As of 2 pm Tuesday, Egyptian defense minister Abdel Fattah el-Sisi is leading with 20.4%, Turkish Prime Minister Recep Tayyip Erdoğan is second with 19.4% and 21-year-old pop star Miley Cyrus is right behind them with 17.9%.
As TIME indicates clearly, it's the editors and not the readers who will ultimately pick the Person of the Year, but they still want to know who "you think most influenced the news this year for better or worse."
With the polls closing at 11:59 pm on Wednesday, before the winner is announced on December 11th, the only other candidate with a chance of topping the reader poll is Hindu nationalist and Chief Minister of the Indian state of Gujarat, Narenda Modi.

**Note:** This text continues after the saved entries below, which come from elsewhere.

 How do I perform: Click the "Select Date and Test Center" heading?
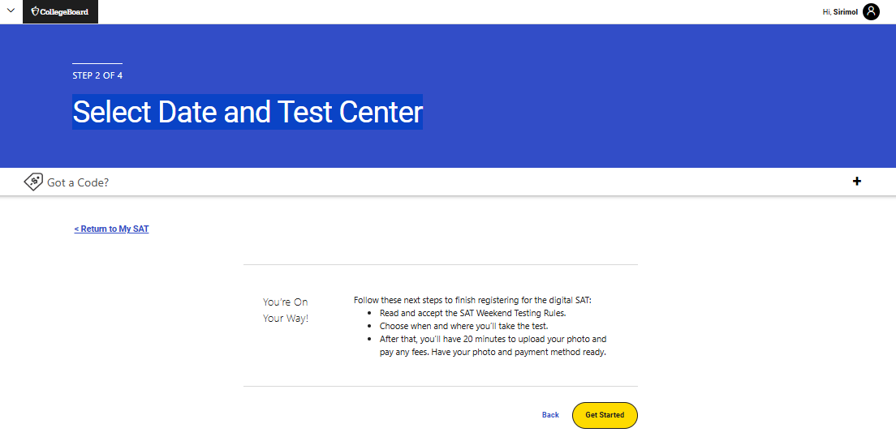pos(248,112)
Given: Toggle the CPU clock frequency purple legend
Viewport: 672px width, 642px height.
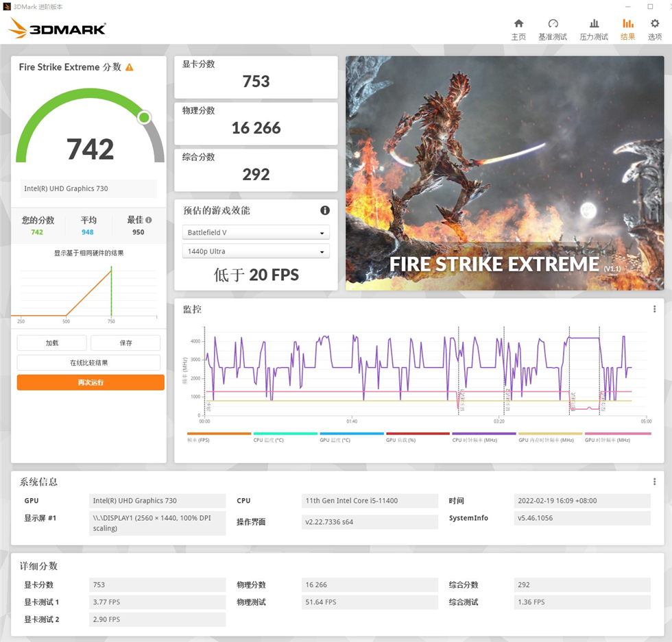Looking at the screenshot, I should 484,437.
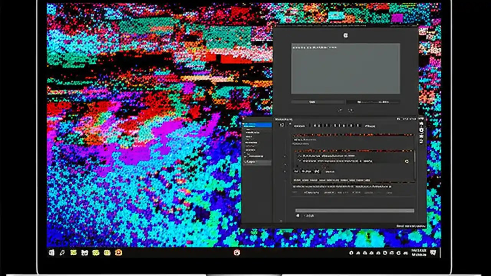
Task: Toggle the plus option at the panel bottom left
Action: [x=298, y=215]
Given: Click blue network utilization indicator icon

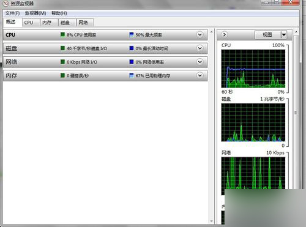Looking at the screenshot, I should coord(132,62).
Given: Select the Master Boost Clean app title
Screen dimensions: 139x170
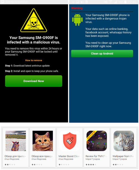Looking at the screenshot, I should pyautogui.click(x=70, y=156).
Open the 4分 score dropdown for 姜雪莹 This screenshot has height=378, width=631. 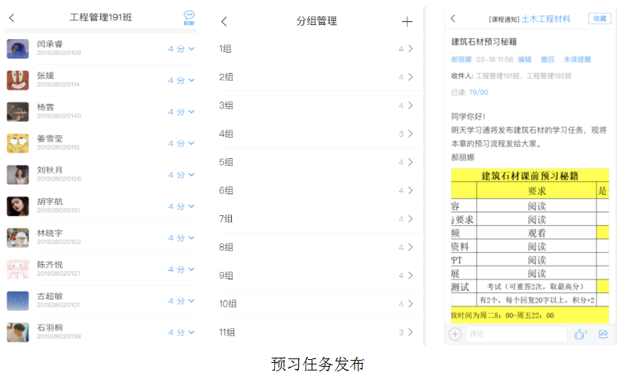[x=181, y=143]
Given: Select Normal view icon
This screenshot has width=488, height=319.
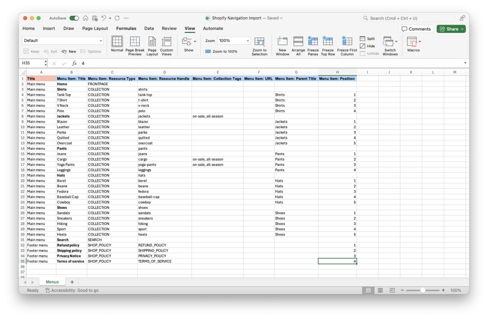Looking at the screenshot, I should pos(117,44).
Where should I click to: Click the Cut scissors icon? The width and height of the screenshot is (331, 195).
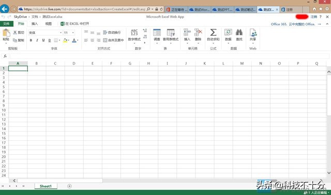[x=15, y=33]
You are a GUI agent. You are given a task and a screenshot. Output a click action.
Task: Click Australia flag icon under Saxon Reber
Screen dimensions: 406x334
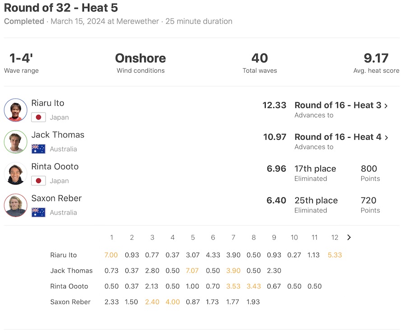click(x=38, y=212)
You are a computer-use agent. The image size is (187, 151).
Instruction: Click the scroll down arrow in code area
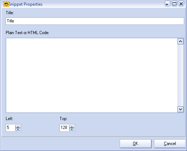(180, 109)
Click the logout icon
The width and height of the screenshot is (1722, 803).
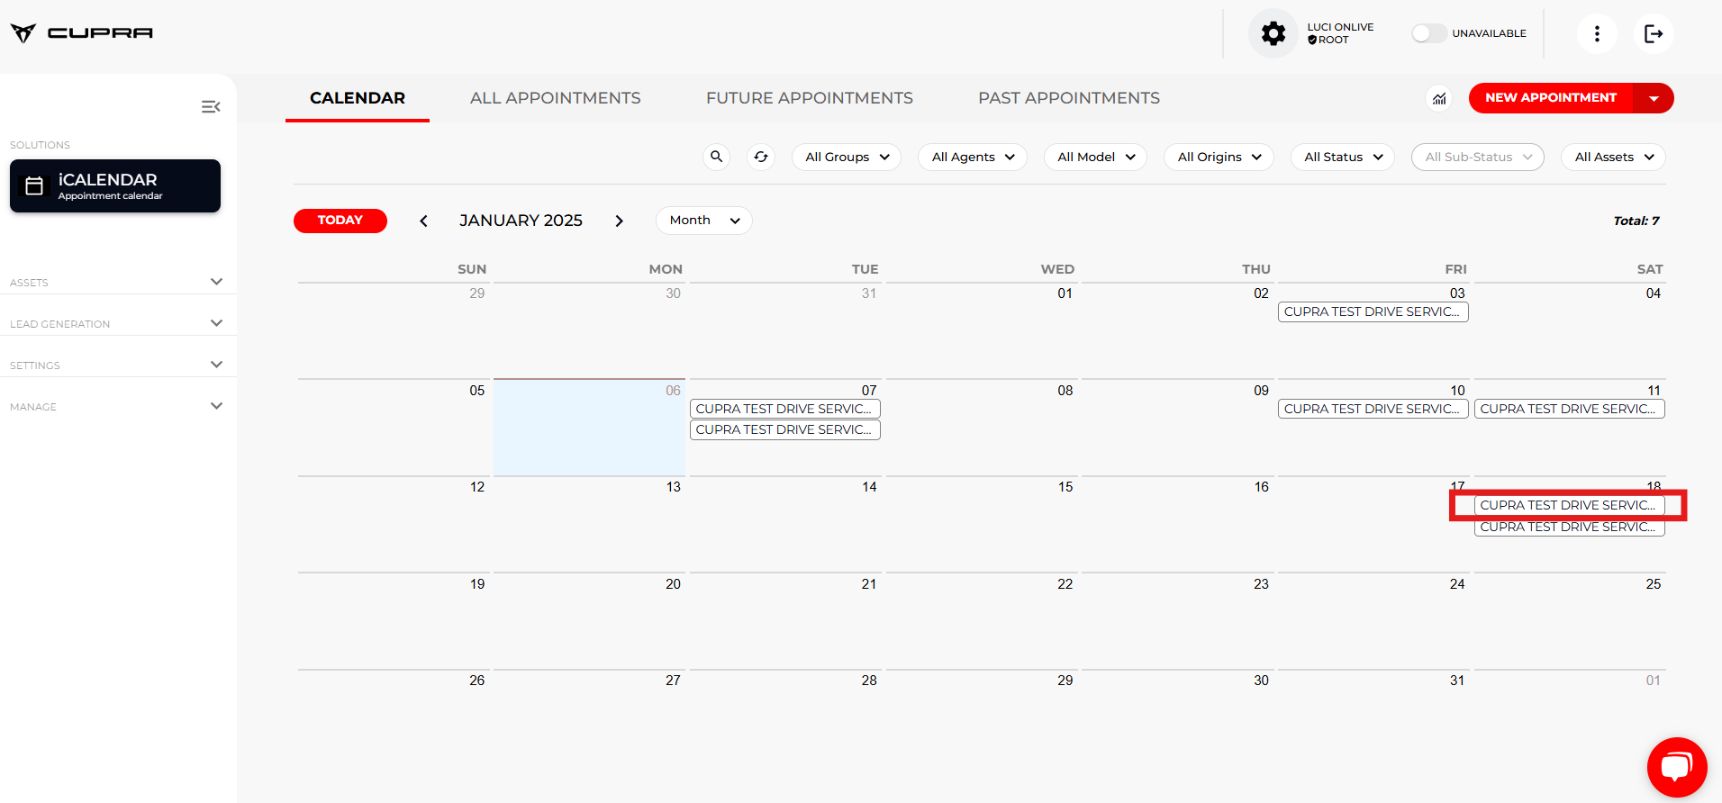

Other pop culture figures, such as Jimmy Fallon, Angelina Jolie and Vince Gilligan are far below in the single digits or lower. Not even Syrian president Bashar al-Assad could break into the double-digits with just 2.9% of the vote. And as far as the international community is concerned, he used chemical weapons on his own people.
Politicians and other serious-minded figures have tended to dominate the winners list over the last several years with President Barack Obama winning twice in 2008 and 2012 with Russian President Vladimir Putin and Federal Reserve Chairman Ben Bernanke also making recent appearances.